MANILA: The Philippines is seeking stronger cooperation with the UAE on advanced defense technologies under their new defense pact — its first such deal with a Gulf country — the Department of National Defense said on Friday.

The Memorandum of Understanding on Defense Cooperation was signed during President Ferdinand Marcos Jr.’s visit to Abu Dhabi earlier this week, which also saw the Philippines and the UAE signing a comprehensive economic partnership agreement, marking Manila’s first free trade pact with a Middle Eastern nation.

The Philippines-UAE defense agreement “seeks to deepen cooperation on advanced defense technologies and strengthen the security relations” between the two countries, DND spokesperson Assistant Secretary Arsenio Andolong said in a statement.

The MoU “will serve as a platform for collaboration on unmanned aerial systems, electronic warfare, and naval systems, in line with the ongoing capability development and modernization of the Armed Forces of the Philippines,” he added.

It is also expected to further military relations through education and training, intelligence and security sharing, and cooperation in the fields of anti-terrorism, maritime security, and peacekeeping operations.

The UAE’s Ministry of Foreign Affairs has described security and defense as “very promising fields” in Philippine-UAE ties, pointing to Abu Dhabi being the location of Manila’s first defense attache office in the Middle East.

The UAE is the latest in a growing list of countries with defense and security deals with the Philippines, which also signed a new defense pact with Japan this week.
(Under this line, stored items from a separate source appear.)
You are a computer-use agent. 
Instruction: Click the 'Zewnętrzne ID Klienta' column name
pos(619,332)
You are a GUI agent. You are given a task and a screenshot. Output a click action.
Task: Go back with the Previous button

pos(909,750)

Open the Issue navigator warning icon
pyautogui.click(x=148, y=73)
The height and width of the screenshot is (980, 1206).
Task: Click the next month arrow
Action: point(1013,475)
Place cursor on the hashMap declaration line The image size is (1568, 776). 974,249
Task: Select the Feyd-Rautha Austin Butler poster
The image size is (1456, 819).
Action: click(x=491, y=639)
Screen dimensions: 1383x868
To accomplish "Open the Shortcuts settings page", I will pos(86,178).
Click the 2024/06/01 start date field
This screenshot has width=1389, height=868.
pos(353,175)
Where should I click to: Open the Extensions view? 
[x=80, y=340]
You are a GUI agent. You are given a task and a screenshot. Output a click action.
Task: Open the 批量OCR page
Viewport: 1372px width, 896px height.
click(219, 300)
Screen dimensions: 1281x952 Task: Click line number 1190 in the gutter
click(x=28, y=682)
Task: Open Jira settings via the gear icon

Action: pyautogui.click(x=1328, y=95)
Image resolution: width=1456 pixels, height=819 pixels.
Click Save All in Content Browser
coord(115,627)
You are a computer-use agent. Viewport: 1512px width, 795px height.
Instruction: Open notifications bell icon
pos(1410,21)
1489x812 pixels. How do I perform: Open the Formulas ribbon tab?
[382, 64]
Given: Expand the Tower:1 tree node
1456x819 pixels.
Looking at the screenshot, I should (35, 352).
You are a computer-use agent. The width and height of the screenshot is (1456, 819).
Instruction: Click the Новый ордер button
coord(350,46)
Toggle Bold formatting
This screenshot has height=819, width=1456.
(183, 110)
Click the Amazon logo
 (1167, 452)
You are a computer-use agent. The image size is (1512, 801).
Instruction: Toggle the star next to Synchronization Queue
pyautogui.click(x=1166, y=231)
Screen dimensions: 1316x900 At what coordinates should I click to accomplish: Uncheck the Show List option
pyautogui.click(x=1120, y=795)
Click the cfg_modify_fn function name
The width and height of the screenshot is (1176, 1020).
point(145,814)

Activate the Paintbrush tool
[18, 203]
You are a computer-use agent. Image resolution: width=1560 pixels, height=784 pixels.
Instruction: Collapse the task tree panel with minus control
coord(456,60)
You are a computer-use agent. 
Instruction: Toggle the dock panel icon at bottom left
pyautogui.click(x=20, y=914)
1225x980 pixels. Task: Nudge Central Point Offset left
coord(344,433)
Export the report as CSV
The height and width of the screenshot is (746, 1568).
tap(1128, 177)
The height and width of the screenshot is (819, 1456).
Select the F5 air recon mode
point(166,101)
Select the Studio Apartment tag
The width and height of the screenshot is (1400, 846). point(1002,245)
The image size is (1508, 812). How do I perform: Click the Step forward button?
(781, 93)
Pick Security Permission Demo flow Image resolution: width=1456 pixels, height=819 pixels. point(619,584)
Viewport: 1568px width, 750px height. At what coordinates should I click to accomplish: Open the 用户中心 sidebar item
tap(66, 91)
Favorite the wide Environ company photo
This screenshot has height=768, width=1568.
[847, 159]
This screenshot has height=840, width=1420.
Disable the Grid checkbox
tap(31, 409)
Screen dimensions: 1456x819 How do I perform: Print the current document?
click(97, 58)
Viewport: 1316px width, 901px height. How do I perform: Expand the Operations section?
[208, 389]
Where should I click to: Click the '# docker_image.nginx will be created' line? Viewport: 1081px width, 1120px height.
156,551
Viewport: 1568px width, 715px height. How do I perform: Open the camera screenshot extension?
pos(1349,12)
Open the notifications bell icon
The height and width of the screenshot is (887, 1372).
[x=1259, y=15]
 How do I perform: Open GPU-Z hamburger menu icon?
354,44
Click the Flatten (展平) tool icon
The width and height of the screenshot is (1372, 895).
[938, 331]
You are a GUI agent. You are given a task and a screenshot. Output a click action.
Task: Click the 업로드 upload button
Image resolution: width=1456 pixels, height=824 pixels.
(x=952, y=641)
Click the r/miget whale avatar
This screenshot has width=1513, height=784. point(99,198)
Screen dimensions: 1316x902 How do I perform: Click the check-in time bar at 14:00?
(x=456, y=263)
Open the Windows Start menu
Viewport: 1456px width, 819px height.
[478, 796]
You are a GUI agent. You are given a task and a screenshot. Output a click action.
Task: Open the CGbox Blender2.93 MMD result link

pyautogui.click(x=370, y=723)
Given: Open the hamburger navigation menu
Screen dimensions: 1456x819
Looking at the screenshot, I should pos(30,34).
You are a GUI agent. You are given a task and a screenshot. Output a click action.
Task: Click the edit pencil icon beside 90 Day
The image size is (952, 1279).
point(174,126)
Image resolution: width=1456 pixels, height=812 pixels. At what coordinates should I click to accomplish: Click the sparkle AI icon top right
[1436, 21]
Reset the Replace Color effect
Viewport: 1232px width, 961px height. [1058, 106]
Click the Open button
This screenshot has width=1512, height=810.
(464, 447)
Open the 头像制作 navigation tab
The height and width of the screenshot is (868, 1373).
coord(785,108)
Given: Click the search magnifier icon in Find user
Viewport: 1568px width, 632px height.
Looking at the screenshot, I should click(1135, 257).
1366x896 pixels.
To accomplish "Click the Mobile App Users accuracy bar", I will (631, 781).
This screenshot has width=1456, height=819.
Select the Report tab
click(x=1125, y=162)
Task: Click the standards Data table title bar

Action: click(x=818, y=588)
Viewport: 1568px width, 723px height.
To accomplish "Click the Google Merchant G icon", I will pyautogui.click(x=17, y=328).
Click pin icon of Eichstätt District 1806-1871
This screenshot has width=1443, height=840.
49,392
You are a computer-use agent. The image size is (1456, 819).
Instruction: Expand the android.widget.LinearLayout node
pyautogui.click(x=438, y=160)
“I would argue that this is more significant than it looks on first read, precisely because it’s the Philippines’ first formal defense cooperation agreement with a Gulf state. It signals diversification,” Rikard Jalkebro, associate professor at the Anwar Gargash Diplomatic Academy in Abu Dhabi, told Arab News.

“Manila is widening its security partnerships beyond its traditional circles at a time when strategic pressure is rising in the South China Sea, and the global security environment is (volatile) across regions.”

Though the MoU is not an alliance and does not create mutual defense obligations, it provides a “framework for the practical stuff that matters,” including access, training pathways, procurement discussions and structured channels” for security cooperation, he added.

“For the UAE, the timing also makes sense, seeing that Abu Dhabi is no longer only a defense buyer; it’s increasingly a producer and exporter, particularly in areas like UAS (unmanned aerial systems) and enabling technologies. That opens a new lane for Manila to explore capability-building, technology transfer, and industry-to-industry links,” Jalkebro said.

The defense deal also matters geopolitically, as events in the Middle East and the Indo-Pacific region have ripple effects on global stability and commerce.

“So, a Philippines–UAE defense framework can be read as a pragmatic hedge, strengthening resilience and options without formally taking sides,” Jalkebro said.